## Texto proporcionado
==========
DOMINGO ETERNO


En el barrio “El Quinto” de Luján, ya paró de llover, las calles humean vapor al rayo del sol, y los pájaros rompen el silencio.

Por Camilo Zúñez

Acá todavía no llegó la paranoia de la capital, simplemente se instaló una especie de domingo eterno. Los negocios cierran a la hora de la siesta y abren después de la merienda, los vecinos se saludan de lejos pero con cariño, y las charlas de supermercado ahora son a un metro de distancia, pero la gente sigue charlando.

Algunos días se escucha a Julian Melo tocar la guitarra desde su pieza, y algún partido que pone El Ruso Martínez cada vez que lava el auto. 

Los pibes de acá le hacen las compras a las señoras grandes a cambio de alguna golosina, y las pibas se maquillan para ir a comprar el pan.

A la despensa de la esquina San Martin y Caseiros, lo único que le falta son papas fritas y chocolates, que según Rosa, le van a mandar el mes que viene, el resto de los productos todavía están en las góndolas. Los cosas no aumentaron como se vio en los frigoríficos de capital, Medina, el carnicero, tiene los mismos precios de siempre y le sigue fiando a los vecinos.
==========
## Datos proporcionados
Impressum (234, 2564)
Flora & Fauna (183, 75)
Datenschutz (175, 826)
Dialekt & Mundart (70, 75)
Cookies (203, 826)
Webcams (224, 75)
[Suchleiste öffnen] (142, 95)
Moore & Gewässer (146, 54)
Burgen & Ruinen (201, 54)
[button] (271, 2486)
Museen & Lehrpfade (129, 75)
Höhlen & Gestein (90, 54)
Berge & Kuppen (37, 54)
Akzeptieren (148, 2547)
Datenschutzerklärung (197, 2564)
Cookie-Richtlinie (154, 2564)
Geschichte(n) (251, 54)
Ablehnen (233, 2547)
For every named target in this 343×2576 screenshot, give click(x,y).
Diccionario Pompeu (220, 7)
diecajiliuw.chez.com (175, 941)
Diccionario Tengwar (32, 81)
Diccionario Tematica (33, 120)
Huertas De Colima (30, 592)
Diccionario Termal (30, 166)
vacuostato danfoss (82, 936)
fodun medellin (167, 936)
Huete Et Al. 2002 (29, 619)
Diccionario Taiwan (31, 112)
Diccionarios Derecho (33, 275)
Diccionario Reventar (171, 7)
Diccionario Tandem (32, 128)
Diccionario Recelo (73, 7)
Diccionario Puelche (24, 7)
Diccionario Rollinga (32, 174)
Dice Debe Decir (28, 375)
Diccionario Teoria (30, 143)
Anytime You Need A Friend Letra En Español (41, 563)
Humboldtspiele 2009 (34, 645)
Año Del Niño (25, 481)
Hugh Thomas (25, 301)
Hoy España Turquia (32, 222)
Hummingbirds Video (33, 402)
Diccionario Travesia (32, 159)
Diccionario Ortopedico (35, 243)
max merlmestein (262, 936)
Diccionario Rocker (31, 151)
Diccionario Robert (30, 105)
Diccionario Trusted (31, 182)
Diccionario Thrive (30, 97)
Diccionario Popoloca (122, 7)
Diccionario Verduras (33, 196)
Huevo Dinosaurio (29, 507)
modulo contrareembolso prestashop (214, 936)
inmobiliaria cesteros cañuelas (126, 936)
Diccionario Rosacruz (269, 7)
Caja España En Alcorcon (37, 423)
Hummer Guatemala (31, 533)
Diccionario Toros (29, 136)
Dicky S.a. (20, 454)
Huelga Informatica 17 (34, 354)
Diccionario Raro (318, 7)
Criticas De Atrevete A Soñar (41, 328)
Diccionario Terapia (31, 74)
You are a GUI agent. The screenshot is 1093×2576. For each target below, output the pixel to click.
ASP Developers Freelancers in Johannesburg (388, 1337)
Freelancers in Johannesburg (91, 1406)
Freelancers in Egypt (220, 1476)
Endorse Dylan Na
==========
## Por hacer
A: Sin contar la firma, enumera las personas que la crónica sobre El Quinto nombra por su nombre, apellido o apodo.
B: Responde estas preguntas según la crónica sobre El Quinto:
(i) ¿En qué momentos del día cierran y vuelven a abrir los negocios?
(ii) ¿Qué hacen los pibes del barrio a cambio de alguna golosina?
(iii) Según Rosa, ¿cuándo le van a mandar las papas fritas y los chocolates?
C: Por favor, continúa la crónica sobre El Quinto a partir de su última oración.

## Respuestas
A:
- Julian Melo
- El Ruso Martínez
- Rosa
- Medina

B:
(i) Cierran a la hora de la siesta y abren después de la merienda.
(ii) Les hacen las compras a las señoras grandes.
(iii) El mes que viene.

C:
En el barrio, el cielo se llenó de nubes y empezó a llover otra vez, pero la paranoia de la capital todavía no llega. El pasto de los patios está largo y las piletas podridas, la gente se confunde los días y nunca nadie sabe bien qué hora es. Los niños de acá van a la escuela por internet, las familias miran series y las abuelas mas cancheras del barrio juegan al chinchón por video llamada. Acá los únicos abarbijados son los empleados del supermercado chino, que contradictoriamente no tienen problema en embolsarte las compras y ayudarte a llevarlas hasta el auto.

En el barrio “El Quinto”, a veces llueve y a veces sale el sol, pero la gente de acá no cambia y la paranoia de la capital sigue sin llegar.